The settings use heavy-executors (8g memory and 4 cpu-cores), and provides more or less of them depending on job size, adjusting driver memory setting and defualt sql-shuffle partitions accordingly.

  • Regular Jobs - Up to almost 15% of cluster resources
SPARK_CONFIG = {
    "spark.driver.memory": "2g",
    "spark.dynamicAllocation.maxExecutors": 64,
    "spark.executor.memory": "8g",
    "spark.executor.cores": 4,
    "spark.sql.shuffle.partitions": 256
}
  • Big Jobs - Up to almost 30% of cluster resources
SPARK_CONFIG = {
    "spark.driver.memory": "4g",
    "spark.dynamicAllocation.maxExecutors": 128,
    "spark.executor.memory": "8g",
    "spark.executor.cores": 4,
    "spark.sql.shuffle.partitions": 512
}

Thank you very much! This is exactly what I had I mind and I will definitely incorporate these into wmfdata.
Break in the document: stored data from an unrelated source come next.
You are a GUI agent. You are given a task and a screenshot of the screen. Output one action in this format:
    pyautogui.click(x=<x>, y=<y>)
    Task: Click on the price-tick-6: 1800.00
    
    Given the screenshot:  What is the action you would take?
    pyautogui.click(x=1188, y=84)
However, these are actually very different than the settings for the YARN kernel and YARN - Large kernel (I included the settings for these kernels when I was collecting "recommendations" in the description).

Should those be updated?

Job succeeded in ~7mins.
Let's continue to communicate and make sure we provide you folks with better defaults and a better understanding of how to tweak them :)

Absolutely! I'm very happy to have your help.

Change 574710 had a related patch set uploaded (by Joal; owner: Joseph Allemandou):
[analytics/jupyterhub/deploy@master] Update spark kernels settings for consistency

https://gerrit.wikimedia.org/r/574710

If these are the best starting points, maybe the examples should use them instead.

I have updated the SWAP and Spark wikitech pages with default values that match the ones presented above, and sent a code review for the SWAP spark-kernels :)

JAllemandou added a project: Analytics-Kanban.
JAllemandou set Final Story Points to 3.
JAllemandou moved this task from Next Up to In Code Review on the Analytics-Kanban board.

Change 574710 merged by Ottomata:
[analytics/jupyterhub/deploy@master] Update spark kernels settings for consistency

https://gerrit.wikimedia.org/r/574710

Merged and deployed updated spark kernels on notebook1003 and notebook1004.

Thank y'all so much! This is very helpful, and the consistency really helps reduce the mental overhead for us.

@JAllemandou, thank you for updating Wikitech! I've added to that by updating the Spark page with a more explicit section about settings. Please review that and make sure I haven't introduced any errors 😊

FYI, from my perspective, this is done. Thanks again!

Nuria set the point value for this task to 0.